- _LIST OF TASKS_:
(A) Answer these questions using the La Merrill Lab overview:
(i) According to the mission statement, what does the lab aim to understand?
(ii) Which four conditions are together known as "metabolic syndrome"?
(iii) Metabolic syndrome increases the risk of which two major causes of death worldwide?
(B) Write out the passage of the La Merrill Lab overview from "The La Merrill lab examines" up to and including "and cardiovascular disease.".

** DOCUMENT EXTRACT follows **

The mission of the La Merrill Lab is to understand susceptibility to environmental diseases. We consider susceptibilities to disease that may result from environmental insults during the exquisitely sensitive developmental period, from poor diet and ensuing metabolic diseases, and from genetic and epigenetic predispositions.
Much of our susceptibility research is centered on the developmental basis of environmental disease. We conduct research on how developmental exposure to persistent organic pollutants increases risk of metabolic disorders in adults. The possibility that the nutritional environment during development may increase risk of adult disease has established the 'developmental basis of adult health and disease' hypothesis. We are exploring the relatively under-explored possibility that increased risk of metabolic disorders is due to dietary exposure to toxicants, such as pesticides and bioaccumulative compounds.
The La Merrill lab examines how prenatal toxicant exposures increase susceptibility to obesity, type 2 diabetes, dyslipidemia, and hypertension (together known as “metabolic syndrome”) during adulthood. Metabolic syndrome increases risk of cardiovascular disease and breast cancer, two major causes of death worldwide, hence we also investigate how prenatal toxicant exposures increase risk of cardiovascular disease and breast cancer. We have found that perinatal exposure to chemicals can cause metabolic changes in adults which increase risk for diseases such as type 2 diabetes, obesity, hypertension, breast cancer, and cardiovascular disease.

** End of DOCUMENT EXTRACT **
** DATASET RECORDS follows **

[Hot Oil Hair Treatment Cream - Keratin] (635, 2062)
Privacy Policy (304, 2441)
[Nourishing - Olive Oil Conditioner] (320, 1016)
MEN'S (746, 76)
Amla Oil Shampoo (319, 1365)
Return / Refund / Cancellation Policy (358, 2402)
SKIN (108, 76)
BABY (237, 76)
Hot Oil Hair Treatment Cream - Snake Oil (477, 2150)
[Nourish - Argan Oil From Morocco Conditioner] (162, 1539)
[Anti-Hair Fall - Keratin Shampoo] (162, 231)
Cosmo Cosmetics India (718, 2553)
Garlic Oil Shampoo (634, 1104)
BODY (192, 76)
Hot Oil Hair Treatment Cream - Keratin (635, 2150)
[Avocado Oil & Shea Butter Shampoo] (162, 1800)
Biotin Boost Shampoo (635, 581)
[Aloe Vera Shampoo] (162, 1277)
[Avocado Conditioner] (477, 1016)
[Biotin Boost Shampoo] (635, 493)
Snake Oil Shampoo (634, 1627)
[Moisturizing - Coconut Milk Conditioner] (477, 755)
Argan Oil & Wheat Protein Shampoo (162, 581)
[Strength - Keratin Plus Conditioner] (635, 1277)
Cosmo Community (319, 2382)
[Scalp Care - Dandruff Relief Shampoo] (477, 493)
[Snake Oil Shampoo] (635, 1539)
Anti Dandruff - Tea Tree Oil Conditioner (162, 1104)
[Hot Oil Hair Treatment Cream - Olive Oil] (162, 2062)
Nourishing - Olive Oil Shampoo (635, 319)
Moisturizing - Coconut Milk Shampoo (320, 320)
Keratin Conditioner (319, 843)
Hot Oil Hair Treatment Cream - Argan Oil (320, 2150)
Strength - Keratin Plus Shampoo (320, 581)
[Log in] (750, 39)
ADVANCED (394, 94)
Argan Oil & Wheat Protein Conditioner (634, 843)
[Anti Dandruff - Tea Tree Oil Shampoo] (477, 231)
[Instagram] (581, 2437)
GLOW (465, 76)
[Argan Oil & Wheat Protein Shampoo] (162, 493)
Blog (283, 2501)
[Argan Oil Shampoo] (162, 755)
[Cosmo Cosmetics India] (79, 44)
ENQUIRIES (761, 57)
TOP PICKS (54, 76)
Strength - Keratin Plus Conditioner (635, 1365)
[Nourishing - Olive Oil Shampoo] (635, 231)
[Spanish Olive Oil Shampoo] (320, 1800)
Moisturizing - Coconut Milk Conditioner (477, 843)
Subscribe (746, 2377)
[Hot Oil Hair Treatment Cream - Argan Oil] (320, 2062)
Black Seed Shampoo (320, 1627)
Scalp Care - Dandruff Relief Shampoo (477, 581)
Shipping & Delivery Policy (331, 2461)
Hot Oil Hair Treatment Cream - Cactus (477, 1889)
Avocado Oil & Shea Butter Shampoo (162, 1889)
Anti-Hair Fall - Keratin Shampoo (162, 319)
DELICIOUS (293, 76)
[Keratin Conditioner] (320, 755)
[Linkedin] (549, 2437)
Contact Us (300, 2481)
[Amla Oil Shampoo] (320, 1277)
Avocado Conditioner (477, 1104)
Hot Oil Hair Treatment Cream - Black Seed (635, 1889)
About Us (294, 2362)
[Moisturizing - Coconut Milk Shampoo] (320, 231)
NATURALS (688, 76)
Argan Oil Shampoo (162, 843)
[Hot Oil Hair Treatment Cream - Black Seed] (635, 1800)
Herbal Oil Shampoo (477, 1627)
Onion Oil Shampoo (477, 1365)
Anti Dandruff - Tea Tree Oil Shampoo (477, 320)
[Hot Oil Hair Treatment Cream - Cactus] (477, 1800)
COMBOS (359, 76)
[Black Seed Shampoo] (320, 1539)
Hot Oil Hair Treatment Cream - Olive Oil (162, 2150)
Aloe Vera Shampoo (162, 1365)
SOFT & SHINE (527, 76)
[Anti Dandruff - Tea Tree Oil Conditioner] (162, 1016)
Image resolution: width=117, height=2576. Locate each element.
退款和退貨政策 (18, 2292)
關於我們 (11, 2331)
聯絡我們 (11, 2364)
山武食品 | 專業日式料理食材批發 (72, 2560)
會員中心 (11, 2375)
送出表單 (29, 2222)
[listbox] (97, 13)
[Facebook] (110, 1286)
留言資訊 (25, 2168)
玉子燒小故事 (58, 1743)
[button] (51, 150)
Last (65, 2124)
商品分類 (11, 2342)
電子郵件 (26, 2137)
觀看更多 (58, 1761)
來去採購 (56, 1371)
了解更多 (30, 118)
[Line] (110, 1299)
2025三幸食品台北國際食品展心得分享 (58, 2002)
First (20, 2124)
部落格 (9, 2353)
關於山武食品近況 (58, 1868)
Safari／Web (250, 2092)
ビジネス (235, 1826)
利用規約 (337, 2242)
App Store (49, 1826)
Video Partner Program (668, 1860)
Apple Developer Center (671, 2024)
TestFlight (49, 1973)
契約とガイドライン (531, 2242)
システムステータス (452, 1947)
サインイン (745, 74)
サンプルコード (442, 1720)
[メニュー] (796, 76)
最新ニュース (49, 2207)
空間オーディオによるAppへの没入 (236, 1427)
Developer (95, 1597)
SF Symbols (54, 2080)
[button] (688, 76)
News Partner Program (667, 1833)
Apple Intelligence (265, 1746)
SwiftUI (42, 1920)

** End of DATASET RECORDS **

- _ANSWERS PER TASK_:
(A)
(i) Susceptibility to environmental diseases.
(ii) Obesity, type 2 diabetes, dyslipidemia, and hypertension.
(iii) Cardiovascular disease and breast cancer.

(B)
The La Merrill lab examines how prenatal toxicant exposures increase susceptibility to obesity, type 2 diabetes, dyslipidemia, and hypertension (together known as “metabolic syndrome”) during adulthood. Metabolic syndrome increases risk of cardiovascular disease and breast cancer, two major causes of death worldwide, hence we also investigate how prenatal toxicant exposures increase risk of cardiovascular disease and breast cancer. We have found that perinatal exposure to chemicals can cause metabolic changes in adults which increase risk for diseases such as type 2 diabetes, obesity, hypertension, breast cancer, and cardiovascular disease.